L’Unione, se riuscirà a reggere l’assalto dei movimenti antieuropeisti (dall’Olanda e dalla Francia sono arrivati segnali confortanti), deve acquisire poteri decisionali anche in materia di riforme, estendendo ad esse, mutatis mutandis, la logica del Trattato di Maastricht, con obiettivi da conseguire e sanzioni da erogare in caso di violazione degli stessi.
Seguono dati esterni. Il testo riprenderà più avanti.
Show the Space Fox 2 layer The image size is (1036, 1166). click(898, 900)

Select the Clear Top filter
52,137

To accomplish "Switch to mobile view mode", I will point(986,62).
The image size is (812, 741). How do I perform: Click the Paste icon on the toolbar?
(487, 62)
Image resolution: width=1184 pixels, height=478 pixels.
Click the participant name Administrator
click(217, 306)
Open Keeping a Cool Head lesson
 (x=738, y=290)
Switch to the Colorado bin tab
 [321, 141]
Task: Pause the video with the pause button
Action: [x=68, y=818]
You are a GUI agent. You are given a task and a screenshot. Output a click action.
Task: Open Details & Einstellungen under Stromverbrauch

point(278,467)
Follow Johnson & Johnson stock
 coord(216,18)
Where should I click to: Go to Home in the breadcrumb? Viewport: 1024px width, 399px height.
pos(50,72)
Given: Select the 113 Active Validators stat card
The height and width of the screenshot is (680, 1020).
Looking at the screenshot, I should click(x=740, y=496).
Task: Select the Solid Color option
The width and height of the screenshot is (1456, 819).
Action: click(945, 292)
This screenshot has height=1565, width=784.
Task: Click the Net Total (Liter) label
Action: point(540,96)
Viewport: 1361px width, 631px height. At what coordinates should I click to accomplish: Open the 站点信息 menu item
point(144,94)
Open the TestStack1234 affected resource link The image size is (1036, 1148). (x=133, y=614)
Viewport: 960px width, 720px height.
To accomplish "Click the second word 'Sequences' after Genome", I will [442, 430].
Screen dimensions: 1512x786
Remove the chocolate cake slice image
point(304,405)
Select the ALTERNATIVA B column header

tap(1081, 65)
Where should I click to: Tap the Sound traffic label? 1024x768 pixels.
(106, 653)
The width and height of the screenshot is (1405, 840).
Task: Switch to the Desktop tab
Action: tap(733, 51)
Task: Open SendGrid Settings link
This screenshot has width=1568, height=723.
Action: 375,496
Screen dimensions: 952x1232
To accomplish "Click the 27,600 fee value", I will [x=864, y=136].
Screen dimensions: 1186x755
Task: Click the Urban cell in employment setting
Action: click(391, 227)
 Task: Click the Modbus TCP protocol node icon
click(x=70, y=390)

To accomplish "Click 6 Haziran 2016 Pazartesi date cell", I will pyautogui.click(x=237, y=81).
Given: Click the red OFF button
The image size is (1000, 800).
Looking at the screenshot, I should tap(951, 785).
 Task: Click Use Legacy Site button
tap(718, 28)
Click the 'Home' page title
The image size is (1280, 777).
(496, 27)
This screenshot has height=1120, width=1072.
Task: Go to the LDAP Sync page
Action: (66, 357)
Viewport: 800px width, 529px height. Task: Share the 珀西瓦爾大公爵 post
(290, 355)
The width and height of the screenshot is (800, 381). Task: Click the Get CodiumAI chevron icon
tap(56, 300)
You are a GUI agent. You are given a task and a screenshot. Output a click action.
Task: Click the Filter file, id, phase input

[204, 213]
L’Ue deve poter disporre di fondi per lo sviluppo da destinare direttamente a politiche anticicliche nei momenti di congiuntura sfavorevoli, insieme con strumenti di protezione sociale.

L’esperienza dimostra che i processi di Lisbona, proprio perché la loro realizzazione era affidata agli Stati, hanno subito un’importante battuta d’arresto ogniqualvolta insorgevano difficoltà economiche che ogni Paese doveva affrontare per suo conto. Ecco perché, se dovessi riassumere il mio pensiero in uno slogan, potrei dire: più Europa per maggiori riforme economiche, finanziarie, fiscali, sociali e del lavoro. L’Europa e le sue regole vengono sempre più spesso indicate come un impedimento alla crescita e un ostacolo allo sviluppo. Io credo che questa considerazione sia un alibi opportunistico per chi non vuole o non può fare le riforme.

Quanto ha scritto il grande storico Eric Hobsbawm ne “Il secolo breve” resta a fare da monito: “Se l’umanità deve avere un futuro nel quale riconoscersi, non potrà averlo prolungando il passato o il presente. Se cerchiamo di costruire il terzo millennio su questa base, falliremo. E il prezzo del fallimento, vale a dire l’alternativa ad una società mutata, è il buio”.